__Exercise details__: Which lines in the records below contain the word "will"? Copy each of them.

__Records supplied__:
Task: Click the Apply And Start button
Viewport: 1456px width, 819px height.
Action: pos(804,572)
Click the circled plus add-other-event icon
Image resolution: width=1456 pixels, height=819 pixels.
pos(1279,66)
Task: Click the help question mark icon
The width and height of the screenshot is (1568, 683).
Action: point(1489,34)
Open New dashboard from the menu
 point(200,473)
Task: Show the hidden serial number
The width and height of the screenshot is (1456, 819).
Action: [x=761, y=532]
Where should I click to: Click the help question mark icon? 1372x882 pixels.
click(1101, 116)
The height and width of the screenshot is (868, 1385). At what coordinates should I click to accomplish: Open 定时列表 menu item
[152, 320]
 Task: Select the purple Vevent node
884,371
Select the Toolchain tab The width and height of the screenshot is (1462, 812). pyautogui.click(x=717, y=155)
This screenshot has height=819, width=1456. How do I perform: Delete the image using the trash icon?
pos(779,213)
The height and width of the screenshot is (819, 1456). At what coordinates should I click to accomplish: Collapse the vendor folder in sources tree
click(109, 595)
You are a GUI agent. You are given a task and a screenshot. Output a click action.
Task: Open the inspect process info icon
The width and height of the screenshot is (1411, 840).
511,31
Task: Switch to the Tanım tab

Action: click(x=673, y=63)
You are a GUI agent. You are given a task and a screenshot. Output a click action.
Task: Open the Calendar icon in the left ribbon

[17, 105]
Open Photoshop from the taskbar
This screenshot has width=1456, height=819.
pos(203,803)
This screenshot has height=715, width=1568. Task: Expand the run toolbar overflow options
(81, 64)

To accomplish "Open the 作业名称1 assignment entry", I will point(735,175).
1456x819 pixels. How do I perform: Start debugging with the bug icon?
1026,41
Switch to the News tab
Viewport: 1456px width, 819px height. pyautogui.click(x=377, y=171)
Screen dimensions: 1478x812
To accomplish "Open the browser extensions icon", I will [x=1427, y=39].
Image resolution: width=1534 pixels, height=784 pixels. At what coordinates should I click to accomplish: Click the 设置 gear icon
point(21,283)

__Completed exercise__:
To accomplish "Open the 作业名称1 assignment entry", I will point(735,175).
To accomplish "Open the browser extensions icon", I will [x=1427, y=39].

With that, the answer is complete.